Saturday 12 January 2008

Sponge

This morning was apparently a brief respite in the continuing Devon downpours. I take advantage and Fenn and I explore the plashy fields whilst Mopsa wisely decides to stay in the dry.
The ground is sodden, and the clay noisily sucks at my boots making it difficult to walk at any speed. Small patches of turf give under the feet like sponge and ooze air bubbles. The ditches flow fast, washing silt and leaves further downhill and revealing a glistening stony bottom.
We head for the river which is full and fast, the waterfall which I can always hear but never see, hidden as it is by trees and assorted scratchy greenery, gushes and gurgles below our feet.
One of the trees in the big stand of oaks has fallen. It has been dead for some while and now horizontal I can rub some of its fibres apart with my hands. There may be some decent bits for making small pieces of furniture. Salvage operations will have to wait for a dryer day when tractor and trailer can be brought down here without damaging the ground.
Turning into one of the green lanes fenced now from poaching hooves, the primrose leaves that never seem to die in this sheltered spot have been joined by the first pale flowers. Fenn stands impatiently by the gate to be let through to the next field, up to her elbows and belly in mud, and streaks off as I follow, clumping in my boots.

7 comments:

Flowerpot said...

I love primroses - they are so strong and yet so delicate, and with that wonderfully subtle smell.

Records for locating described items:
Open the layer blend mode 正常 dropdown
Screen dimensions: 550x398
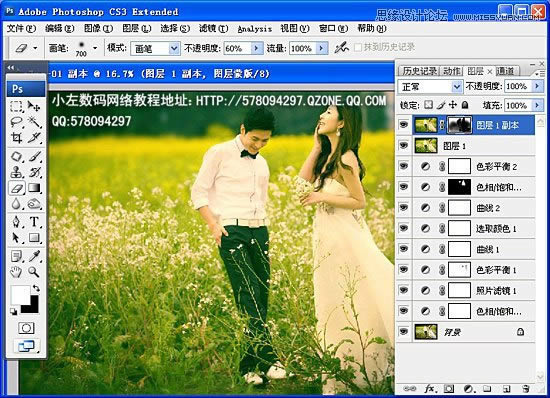coord(430,86)
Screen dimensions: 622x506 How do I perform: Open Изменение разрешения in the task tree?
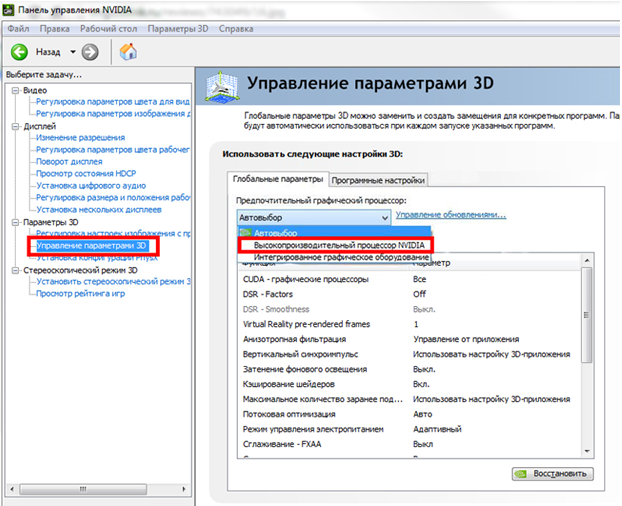click(x=80, y=138)
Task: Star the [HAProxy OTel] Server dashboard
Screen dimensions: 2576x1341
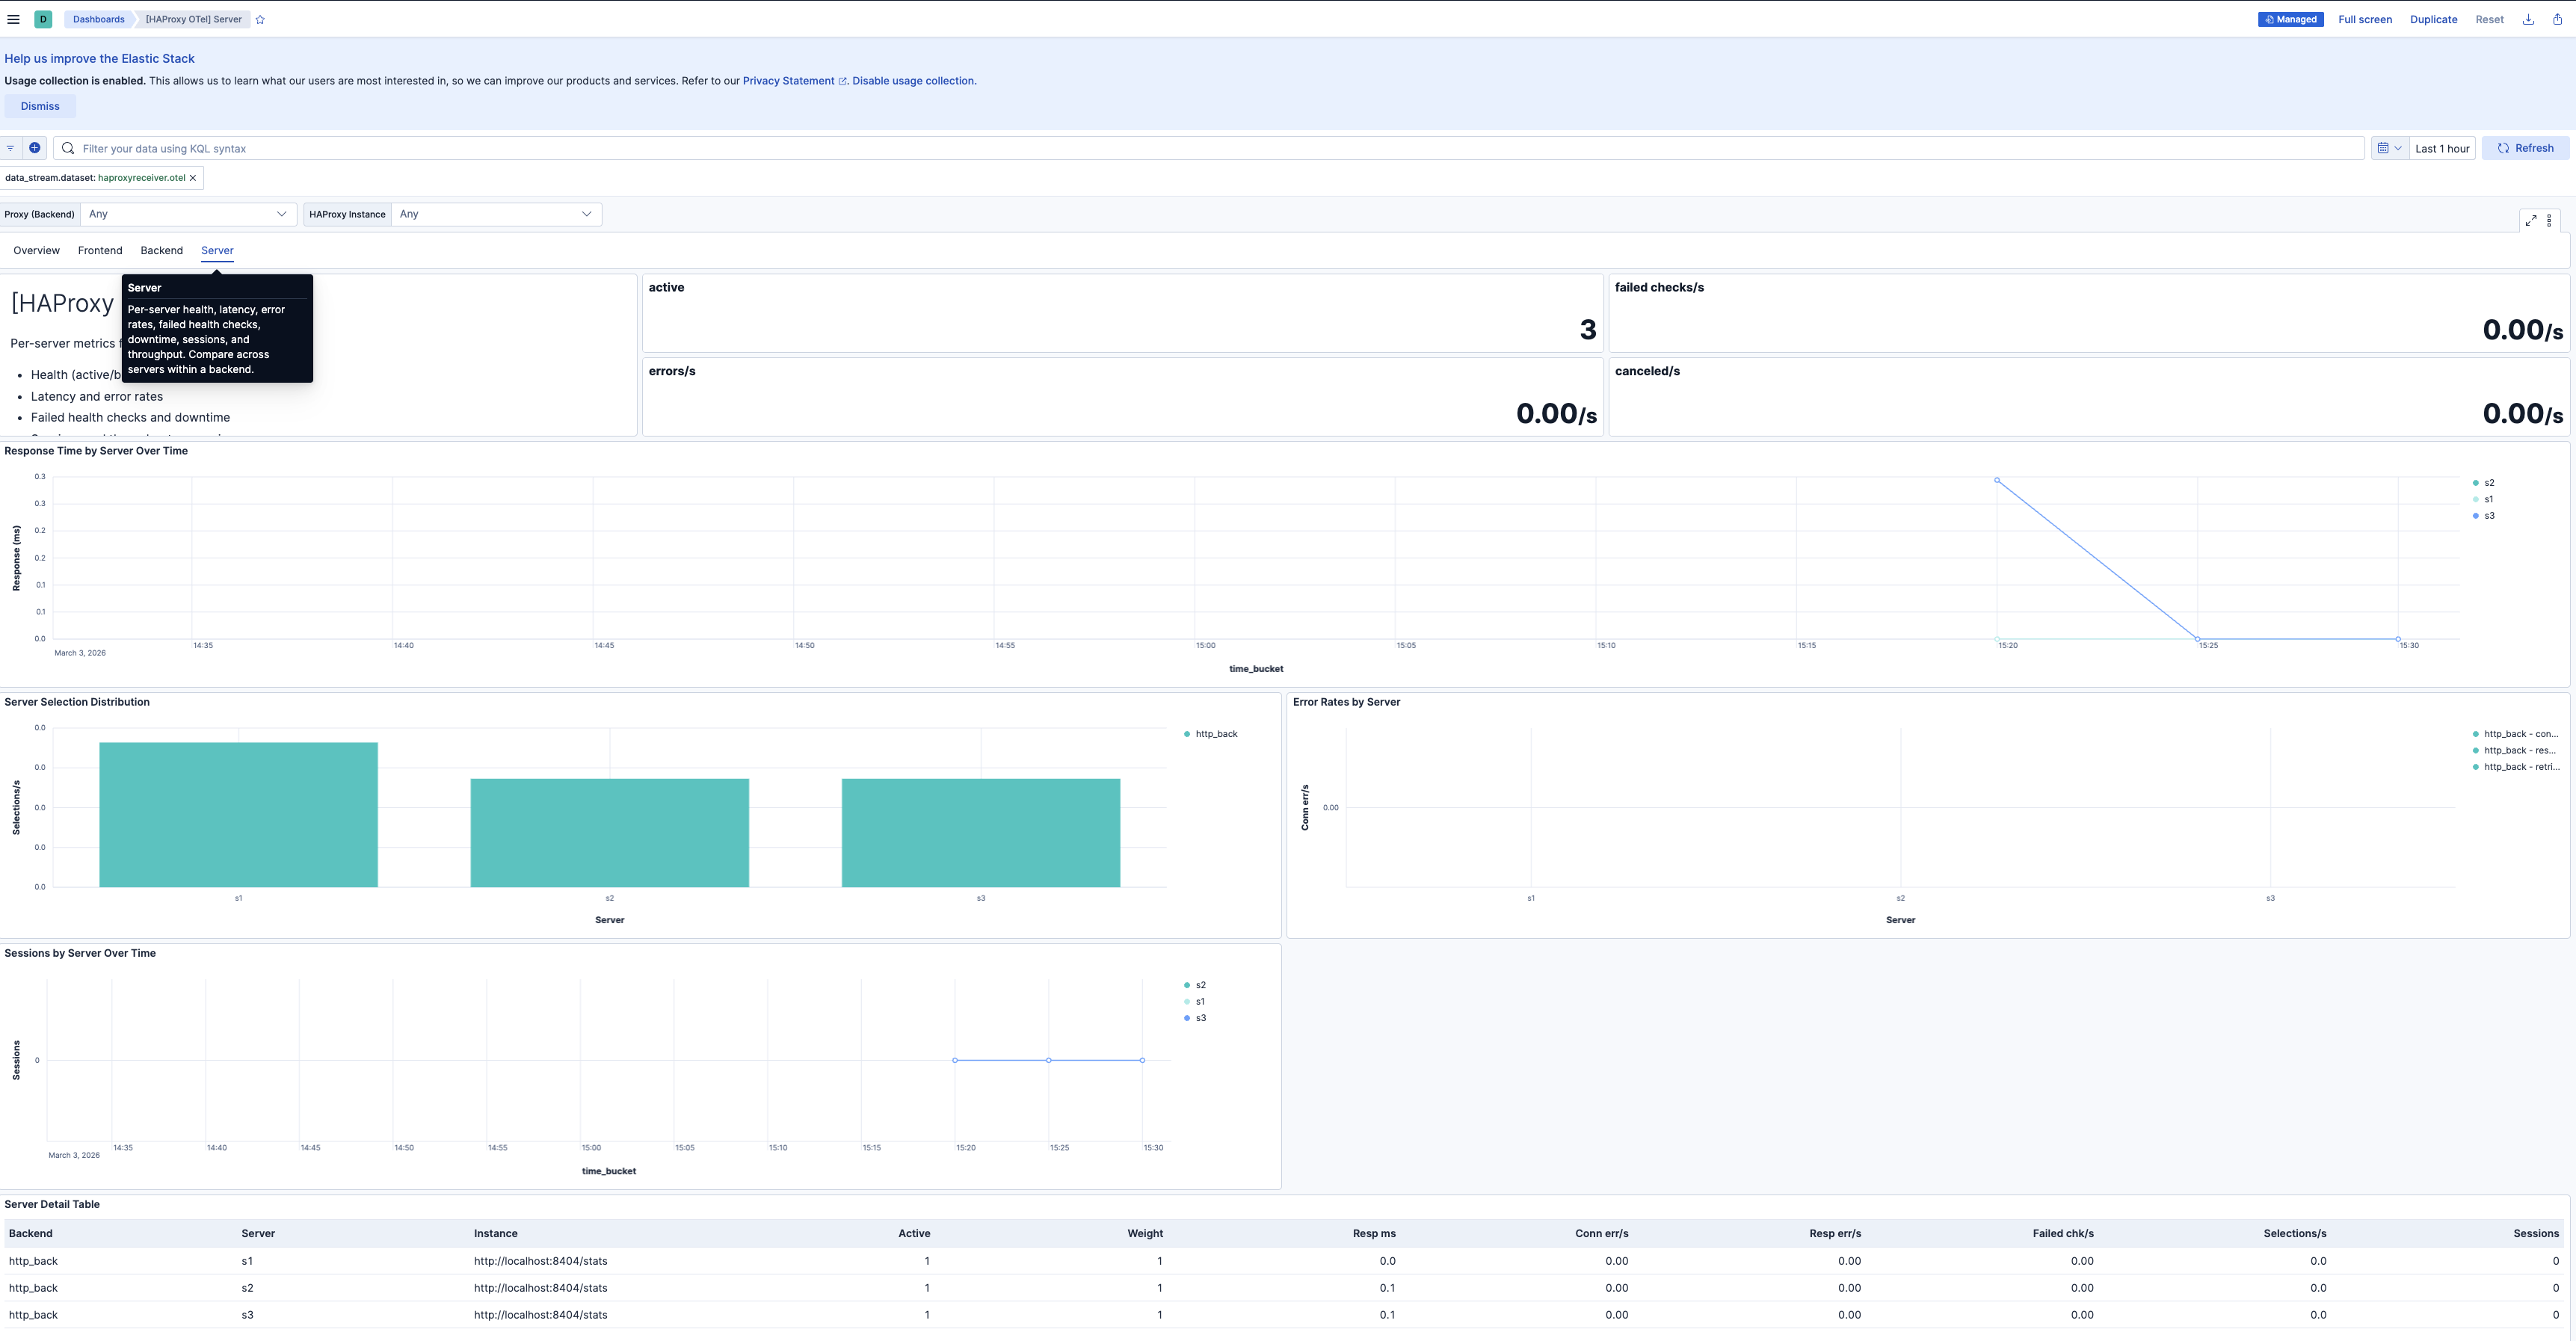Action: point(260,19)
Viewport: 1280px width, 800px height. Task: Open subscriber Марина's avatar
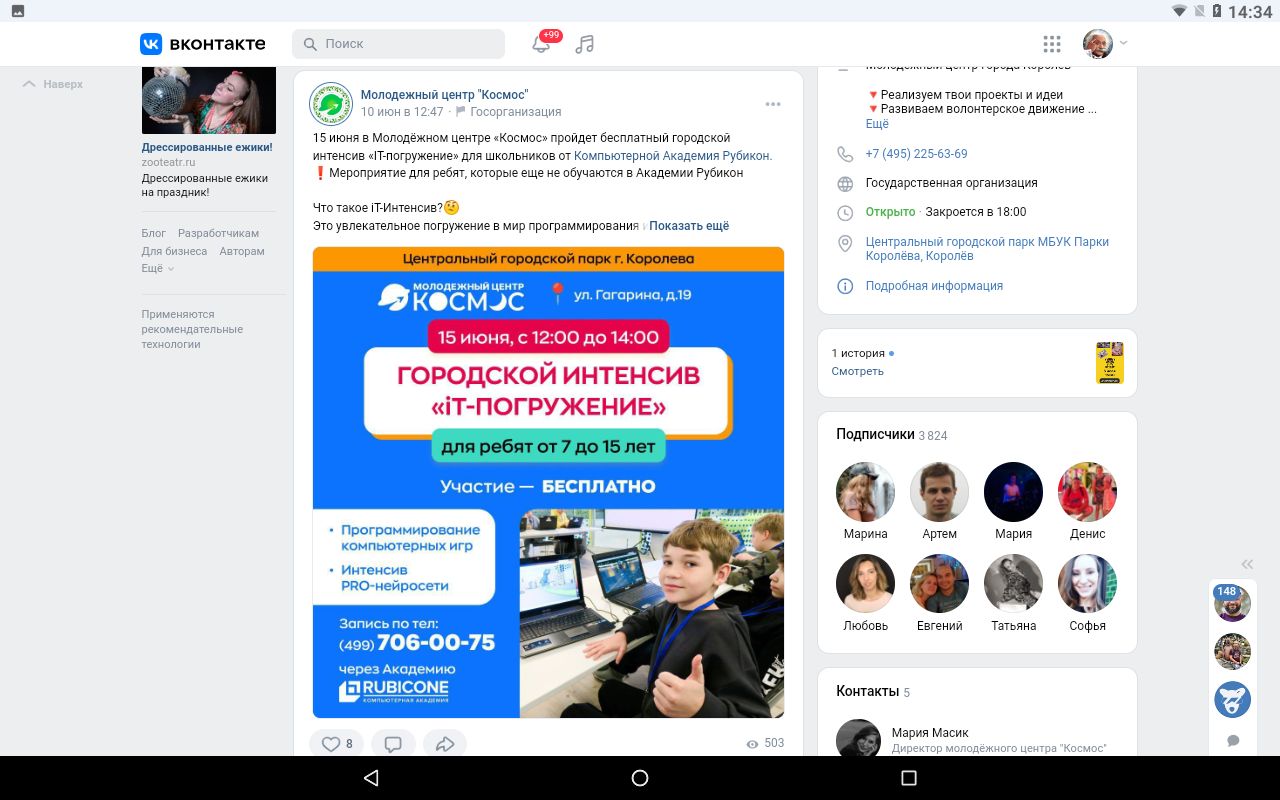tap(865, 492)
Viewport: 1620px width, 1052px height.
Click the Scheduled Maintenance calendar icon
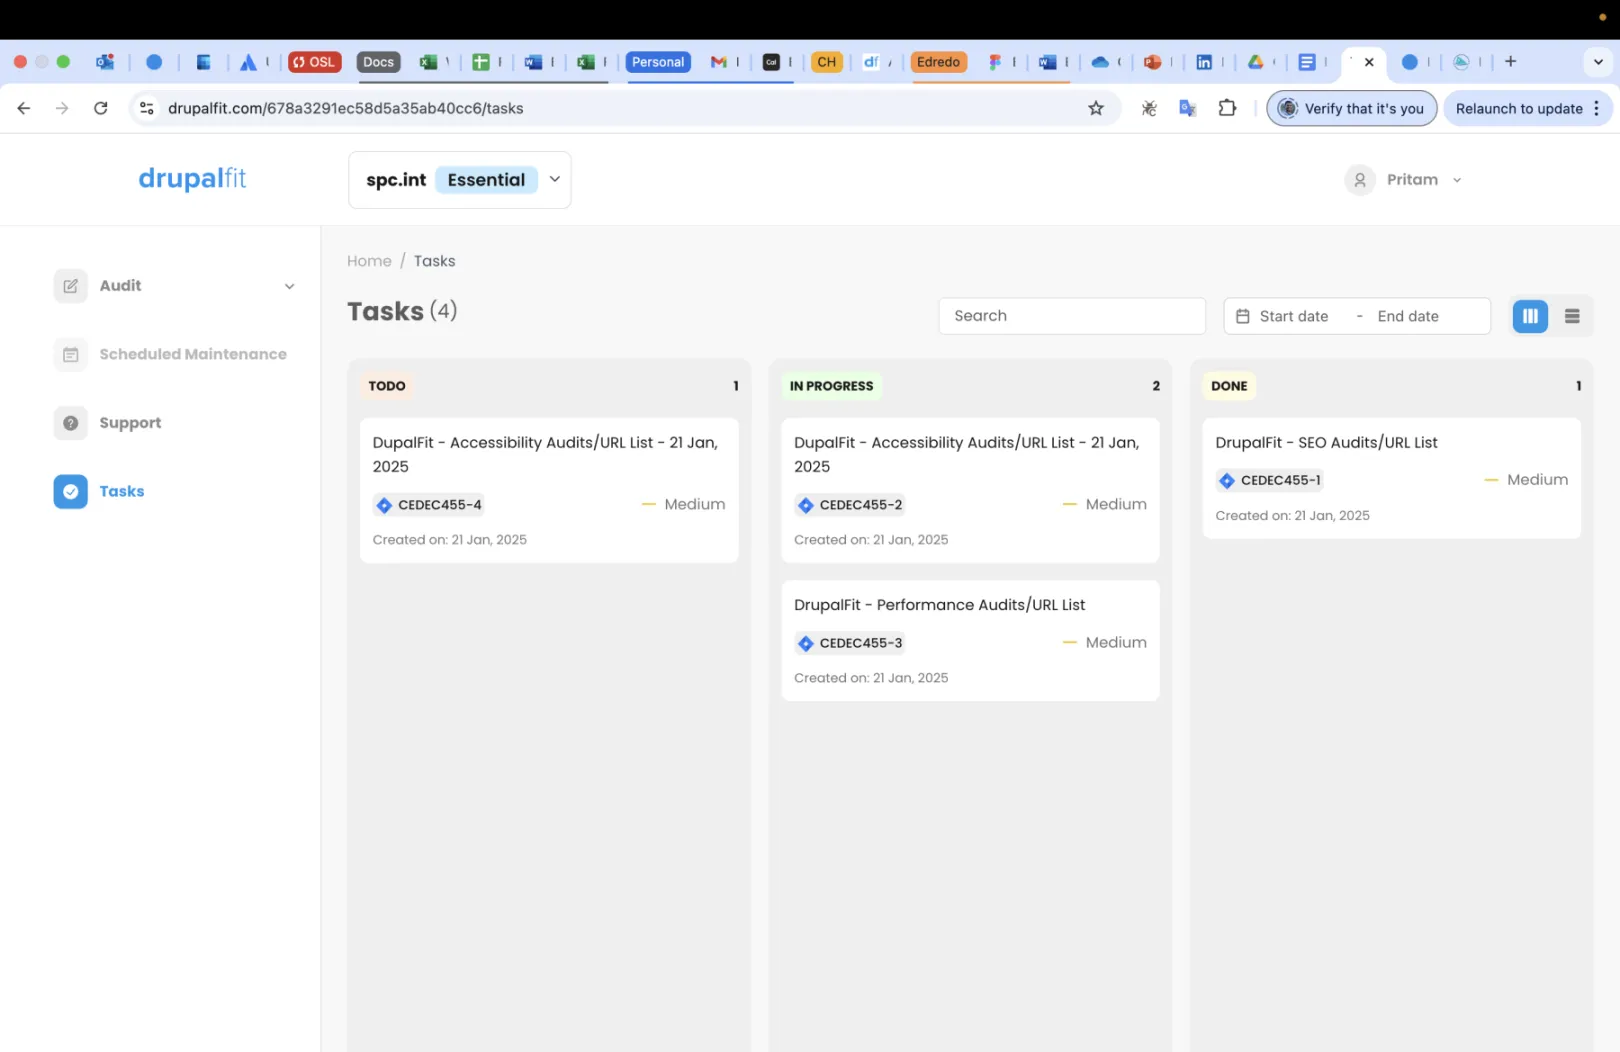pyautogui.click(x=70, y=354)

Given request: Summarize the blog entry "Sponge" in two sentences.

Complete response: During a brief break in the Devon downpours, the writer walks with Fenn across sodden fields where the clay sucks at boots, the ditches run fast, and the full river and hidden waterfall gush, while Mopsa stays in the dry. They find a fallen dead oak that may yield wood for small furniture once a drier day allows salvage, and in a sheltered green lane the first pale primrose flowers have appeared before Fenn, deep in mud, streaks off into the next field.